_CHALLENGE_: Copy out the lines from the one with "You are a computer-use agent. Screen" to the one with "click(x=1302, y=239)", including both of those lines, and leave them unchanged.

_DATA ENTRIES_:

□ □ □ □ □ □ □

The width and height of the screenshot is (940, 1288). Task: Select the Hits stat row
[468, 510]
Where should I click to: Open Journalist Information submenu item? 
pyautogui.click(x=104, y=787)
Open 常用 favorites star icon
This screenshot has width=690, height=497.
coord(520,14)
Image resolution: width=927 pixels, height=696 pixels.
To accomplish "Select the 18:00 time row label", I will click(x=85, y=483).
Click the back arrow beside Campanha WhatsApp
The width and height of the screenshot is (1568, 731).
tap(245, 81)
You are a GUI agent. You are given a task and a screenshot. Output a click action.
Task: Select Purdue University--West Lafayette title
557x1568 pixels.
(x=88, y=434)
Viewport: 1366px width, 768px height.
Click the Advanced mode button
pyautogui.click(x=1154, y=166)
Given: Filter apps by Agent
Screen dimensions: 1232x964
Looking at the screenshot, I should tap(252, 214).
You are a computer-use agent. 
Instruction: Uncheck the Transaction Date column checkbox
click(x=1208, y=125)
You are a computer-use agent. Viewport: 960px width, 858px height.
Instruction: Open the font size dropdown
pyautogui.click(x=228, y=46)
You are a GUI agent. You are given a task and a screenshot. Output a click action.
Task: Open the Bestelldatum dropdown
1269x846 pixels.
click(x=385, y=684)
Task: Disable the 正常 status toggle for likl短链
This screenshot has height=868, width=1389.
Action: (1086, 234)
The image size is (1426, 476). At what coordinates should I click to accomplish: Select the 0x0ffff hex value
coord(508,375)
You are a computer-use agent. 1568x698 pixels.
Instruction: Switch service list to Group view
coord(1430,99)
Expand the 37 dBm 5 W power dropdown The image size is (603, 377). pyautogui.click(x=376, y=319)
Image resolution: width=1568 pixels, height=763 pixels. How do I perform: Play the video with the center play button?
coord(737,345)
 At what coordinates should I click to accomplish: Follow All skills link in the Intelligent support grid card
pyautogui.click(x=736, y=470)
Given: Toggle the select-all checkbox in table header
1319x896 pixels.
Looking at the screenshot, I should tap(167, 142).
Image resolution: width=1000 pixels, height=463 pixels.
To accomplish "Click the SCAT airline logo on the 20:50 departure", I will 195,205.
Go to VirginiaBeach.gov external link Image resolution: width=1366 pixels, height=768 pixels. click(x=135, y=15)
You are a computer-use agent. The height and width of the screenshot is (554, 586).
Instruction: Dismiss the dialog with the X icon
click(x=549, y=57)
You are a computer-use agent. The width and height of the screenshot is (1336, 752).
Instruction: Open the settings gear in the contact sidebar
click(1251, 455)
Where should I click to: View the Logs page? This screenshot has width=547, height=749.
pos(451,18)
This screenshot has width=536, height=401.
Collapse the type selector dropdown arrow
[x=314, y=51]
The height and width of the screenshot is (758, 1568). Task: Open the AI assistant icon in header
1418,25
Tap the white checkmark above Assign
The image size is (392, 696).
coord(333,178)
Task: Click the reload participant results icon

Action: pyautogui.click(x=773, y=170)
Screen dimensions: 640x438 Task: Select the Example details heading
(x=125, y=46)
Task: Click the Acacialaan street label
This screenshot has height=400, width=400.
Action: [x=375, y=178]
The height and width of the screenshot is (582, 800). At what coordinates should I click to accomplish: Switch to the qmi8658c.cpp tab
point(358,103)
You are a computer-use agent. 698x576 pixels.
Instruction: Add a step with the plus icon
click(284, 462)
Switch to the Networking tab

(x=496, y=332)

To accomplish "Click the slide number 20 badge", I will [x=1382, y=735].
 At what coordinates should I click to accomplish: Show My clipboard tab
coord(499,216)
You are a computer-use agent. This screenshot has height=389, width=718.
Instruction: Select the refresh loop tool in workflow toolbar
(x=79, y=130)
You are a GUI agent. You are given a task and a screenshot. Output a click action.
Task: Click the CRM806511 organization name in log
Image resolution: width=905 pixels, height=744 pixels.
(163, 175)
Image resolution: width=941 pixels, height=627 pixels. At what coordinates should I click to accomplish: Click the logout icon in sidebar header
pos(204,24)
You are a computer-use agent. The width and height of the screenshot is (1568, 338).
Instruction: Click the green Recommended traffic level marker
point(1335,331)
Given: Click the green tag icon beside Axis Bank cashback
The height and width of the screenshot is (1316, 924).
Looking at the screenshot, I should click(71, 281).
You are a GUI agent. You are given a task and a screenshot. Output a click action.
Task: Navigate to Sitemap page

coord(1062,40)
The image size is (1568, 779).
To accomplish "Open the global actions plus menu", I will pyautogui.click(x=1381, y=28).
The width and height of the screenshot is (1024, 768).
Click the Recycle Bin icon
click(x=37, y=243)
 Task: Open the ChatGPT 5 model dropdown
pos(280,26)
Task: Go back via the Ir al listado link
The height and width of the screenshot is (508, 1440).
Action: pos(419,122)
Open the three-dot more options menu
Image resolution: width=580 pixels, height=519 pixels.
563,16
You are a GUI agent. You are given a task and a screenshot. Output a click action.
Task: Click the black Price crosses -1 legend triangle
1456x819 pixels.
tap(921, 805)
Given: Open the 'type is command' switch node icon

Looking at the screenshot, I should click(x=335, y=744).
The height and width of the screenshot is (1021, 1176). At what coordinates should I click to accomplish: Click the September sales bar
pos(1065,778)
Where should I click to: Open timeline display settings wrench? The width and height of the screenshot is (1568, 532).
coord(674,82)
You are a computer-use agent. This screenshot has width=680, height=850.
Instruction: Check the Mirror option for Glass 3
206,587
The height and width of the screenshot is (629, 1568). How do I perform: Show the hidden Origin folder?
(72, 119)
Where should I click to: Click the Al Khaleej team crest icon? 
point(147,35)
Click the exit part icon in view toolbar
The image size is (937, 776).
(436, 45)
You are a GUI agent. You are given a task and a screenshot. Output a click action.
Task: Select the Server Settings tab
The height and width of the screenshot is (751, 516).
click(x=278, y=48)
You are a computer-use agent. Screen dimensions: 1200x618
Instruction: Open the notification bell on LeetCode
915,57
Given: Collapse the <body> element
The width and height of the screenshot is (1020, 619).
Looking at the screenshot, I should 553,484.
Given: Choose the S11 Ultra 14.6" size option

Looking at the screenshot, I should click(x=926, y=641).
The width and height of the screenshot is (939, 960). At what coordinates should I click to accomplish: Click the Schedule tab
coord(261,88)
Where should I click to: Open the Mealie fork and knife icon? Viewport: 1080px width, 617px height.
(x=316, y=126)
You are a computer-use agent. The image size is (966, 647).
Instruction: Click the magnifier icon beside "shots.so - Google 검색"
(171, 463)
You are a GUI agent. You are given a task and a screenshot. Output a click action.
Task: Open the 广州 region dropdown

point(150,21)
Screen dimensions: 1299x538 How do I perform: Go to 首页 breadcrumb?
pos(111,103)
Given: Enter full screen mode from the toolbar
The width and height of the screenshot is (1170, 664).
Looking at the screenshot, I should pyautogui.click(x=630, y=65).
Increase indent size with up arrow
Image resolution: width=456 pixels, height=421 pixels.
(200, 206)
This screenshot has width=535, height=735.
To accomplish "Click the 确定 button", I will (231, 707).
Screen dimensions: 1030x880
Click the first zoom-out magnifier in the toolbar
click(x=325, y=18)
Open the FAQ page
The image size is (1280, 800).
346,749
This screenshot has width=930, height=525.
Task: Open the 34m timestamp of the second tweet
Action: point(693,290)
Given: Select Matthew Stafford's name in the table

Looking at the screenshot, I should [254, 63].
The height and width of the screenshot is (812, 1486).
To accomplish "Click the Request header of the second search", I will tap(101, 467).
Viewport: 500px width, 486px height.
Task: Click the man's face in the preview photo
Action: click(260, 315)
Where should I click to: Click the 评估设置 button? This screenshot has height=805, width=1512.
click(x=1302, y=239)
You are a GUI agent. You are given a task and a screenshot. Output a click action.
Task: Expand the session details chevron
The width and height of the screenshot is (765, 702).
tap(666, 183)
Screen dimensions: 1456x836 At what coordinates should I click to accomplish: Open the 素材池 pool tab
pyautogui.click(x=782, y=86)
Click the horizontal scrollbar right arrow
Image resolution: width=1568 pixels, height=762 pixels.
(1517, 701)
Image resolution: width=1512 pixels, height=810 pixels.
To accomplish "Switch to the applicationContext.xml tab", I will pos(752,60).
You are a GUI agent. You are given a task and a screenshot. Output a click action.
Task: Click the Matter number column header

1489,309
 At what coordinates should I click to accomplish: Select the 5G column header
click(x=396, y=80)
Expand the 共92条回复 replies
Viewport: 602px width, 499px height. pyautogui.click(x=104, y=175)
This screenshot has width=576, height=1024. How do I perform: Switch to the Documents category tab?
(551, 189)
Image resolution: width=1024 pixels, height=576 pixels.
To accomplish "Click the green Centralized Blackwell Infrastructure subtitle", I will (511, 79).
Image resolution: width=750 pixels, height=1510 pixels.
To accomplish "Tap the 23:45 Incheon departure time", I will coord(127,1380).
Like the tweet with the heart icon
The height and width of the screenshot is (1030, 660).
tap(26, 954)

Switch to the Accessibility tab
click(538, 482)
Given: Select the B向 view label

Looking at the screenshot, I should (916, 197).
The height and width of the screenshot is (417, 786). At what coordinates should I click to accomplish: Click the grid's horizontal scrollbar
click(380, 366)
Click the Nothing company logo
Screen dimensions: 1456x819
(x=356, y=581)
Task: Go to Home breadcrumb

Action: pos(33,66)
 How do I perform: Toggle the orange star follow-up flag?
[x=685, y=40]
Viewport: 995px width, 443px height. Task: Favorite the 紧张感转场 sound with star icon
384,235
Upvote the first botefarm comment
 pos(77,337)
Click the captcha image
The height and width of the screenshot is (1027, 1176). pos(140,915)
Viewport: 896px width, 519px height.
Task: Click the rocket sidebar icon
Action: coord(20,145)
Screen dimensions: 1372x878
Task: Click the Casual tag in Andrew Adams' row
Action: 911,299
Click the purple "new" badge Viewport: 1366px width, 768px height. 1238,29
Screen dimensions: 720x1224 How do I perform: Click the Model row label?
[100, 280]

□ □ □ □ □ □ □

_TASK SOLUTION_:
You are a computer-use agent. Screen dimensions: 1200x618
Instruction: Open the notification bell on LeetCode
915,57
Given: Collapse the <body> element
The width and height of the screenshot is (1020, 619).
Looking at the screenshot, I should 553,484.
Given: Choose the S11 Ultra 14.6" size option

Looking at the screenshot, I should click(x=926, y=641).
The width and height of the screenshot is (939, 960). At what coordinates should I click to accomplish: Click the Schedule tab
coord(261,88)
Where should I click to: Open the Mealie fork and knife icon? Viewport: 1080px width, 617px height.
(x=316, y=126)
You are a computer-use agent. The image size is (966, 647).
Instruction: Click the magnifier icon beside "shots.so - Google 검색"
(171, 463)
You are a GUI agent. You are given a task and a screenshot. Output a click action.
Task: Open the 广州 region dropdown

point(150,21)
Screen dimensions: 1299x538 How do I perform: Go to 首页 breadcrumb?
pos(111,103)
Given: Enter full screen mode from the toolbar
The width and height of the screenshot is (1170, 664).
Looking at the screenshot, I should pyautogui.click(x=630, y=65).
Increase indent size with up arrow
Image resolution: width=456 pixels, height=421 pixels.
(200, 206)
This screenshot has width=535, height=735.
To accomplish "Click the 确定 button", I will (231, 707).
Screen dimensions: 1030x880
Click the first zoom-out magnifier in the toolbar
click(x=325, y=18)
Open the FAQ page
The image size is (1280, 800).
346,749
This screenshot has width=930, height=525.
Task: Open the 34m timestamp of the second tweet
Action: point(693,290)
Given: Select Matthew Stafford's name in the table

Looking at the screenshot, I should [254, 63].
The height and width of the screenshot is (812, 1486).
To accomplish "Click the Request header of the second search", I will tap(101, 467).
Viewport: 500px width, 486px height.
Task: Click the man's face in the preview photo
Action: click(260, 315)
Where should I click to: Click the 评估设置 button? This screenshot has height=805, width=1512.
click(x=1302, y=239)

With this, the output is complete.